College of Staten Island
 The City University of New York
 
  
    
  Chao Li
Assistant Professor
World Languages and Literatures

Chao Li
Assistant Professor

Office : Building 2S Room 111
Phone : 718.982.3710
Fax : 718.982.3712
chao.li@csi.cuny.edu


Degrees :
BA, Hebei Normal University
MA, Peking University
PhD, Yale University



Biography / Academic Interests :
Chao Li coordinates CSI’s Chinese program. He taught at Peking University for three years before coming to the US and pursing his PhD studies. He joined CSI in the fall of 2007 after he obtained his doctoral degree in linguistics. Professor Li has a wide range of linguistic interests. He is primarily interested in syntax, grammatical relations, and syntax-semantics interface. In addition, he is interested in information structure (especially the topic-comment structure), language typology (particularly in the typology of case systems and the typologization of languages along the line of topic prominence and subject prominence), and morphology (especially morphosyntax). Finally, he has interest in language acquisition and sentence processing. All the above interests form a coherent whole. That is, as a student of linguistics, Professor Li is interested in the interactions among the different components of language as a complex system, in formulating theories to account for such interactions, and in testing these theories with the study of language acquisition and the research in language processing.

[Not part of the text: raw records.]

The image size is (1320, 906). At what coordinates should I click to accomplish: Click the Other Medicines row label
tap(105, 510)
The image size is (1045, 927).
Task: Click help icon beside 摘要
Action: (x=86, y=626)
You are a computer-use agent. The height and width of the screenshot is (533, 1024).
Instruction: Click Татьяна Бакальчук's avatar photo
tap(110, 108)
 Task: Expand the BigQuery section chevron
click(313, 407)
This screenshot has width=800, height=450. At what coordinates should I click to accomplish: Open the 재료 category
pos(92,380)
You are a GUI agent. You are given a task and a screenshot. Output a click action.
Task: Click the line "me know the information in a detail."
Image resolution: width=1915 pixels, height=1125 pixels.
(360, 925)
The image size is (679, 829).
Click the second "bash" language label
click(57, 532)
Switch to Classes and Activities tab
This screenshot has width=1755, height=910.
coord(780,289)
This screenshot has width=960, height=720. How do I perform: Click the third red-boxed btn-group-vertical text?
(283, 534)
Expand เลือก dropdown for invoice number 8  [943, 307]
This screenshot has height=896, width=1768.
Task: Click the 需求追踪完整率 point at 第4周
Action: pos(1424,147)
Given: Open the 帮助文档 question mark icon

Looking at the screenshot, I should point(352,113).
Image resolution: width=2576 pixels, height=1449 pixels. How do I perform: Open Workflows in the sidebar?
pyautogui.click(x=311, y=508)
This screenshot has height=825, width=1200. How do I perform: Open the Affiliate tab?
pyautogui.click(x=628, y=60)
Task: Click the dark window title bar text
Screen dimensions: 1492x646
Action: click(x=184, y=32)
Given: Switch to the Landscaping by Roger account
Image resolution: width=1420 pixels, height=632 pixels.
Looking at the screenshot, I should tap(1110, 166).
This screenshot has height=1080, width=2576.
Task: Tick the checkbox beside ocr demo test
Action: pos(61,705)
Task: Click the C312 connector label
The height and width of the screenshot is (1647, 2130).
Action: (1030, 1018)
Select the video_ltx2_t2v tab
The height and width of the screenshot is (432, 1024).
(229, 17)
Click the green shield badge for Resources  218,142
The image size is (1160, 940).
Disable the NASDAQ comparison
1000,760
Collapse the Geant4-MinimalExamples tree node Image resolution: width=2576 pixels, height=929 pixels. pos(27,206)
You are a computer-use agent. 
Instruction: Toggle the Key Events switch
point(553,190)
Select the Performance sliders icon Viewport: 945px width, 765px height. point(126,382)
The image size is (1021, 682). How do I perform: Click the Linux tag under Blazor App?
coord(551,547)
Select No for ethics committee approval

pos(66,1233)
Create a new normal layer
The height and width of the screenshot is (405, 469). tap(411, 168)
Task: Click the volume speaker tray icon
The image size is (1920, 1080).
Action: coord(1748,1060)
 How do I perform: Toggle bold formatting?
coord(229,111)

Scholarship / Publications :
Professor Li has published a number of articles on different subfields of linguistics. In the area of syntax, he has published articles on the “possessor-raising” construction in Mandarin, the historical development of the bei-constructions in Chinese, and the double-nominative construction in Mandarin, and the verbal nouns in Celtic languages. In the subfield of morphology, he has published a paper on the case-marking patterns of Nepali. In the area of typology, he has published papers on the typologization of languages along the line of topic prominence and subject prominence and papers on the typology of causatives and resultatives. Professor Li’s current projects include developing his dissertation (which is on Mandarin resultatives) into a book and conducting a quantitative study of the qualitative difference between English and Mandarin, with the former being a subject-prominent language and the latter a topic-prominent language.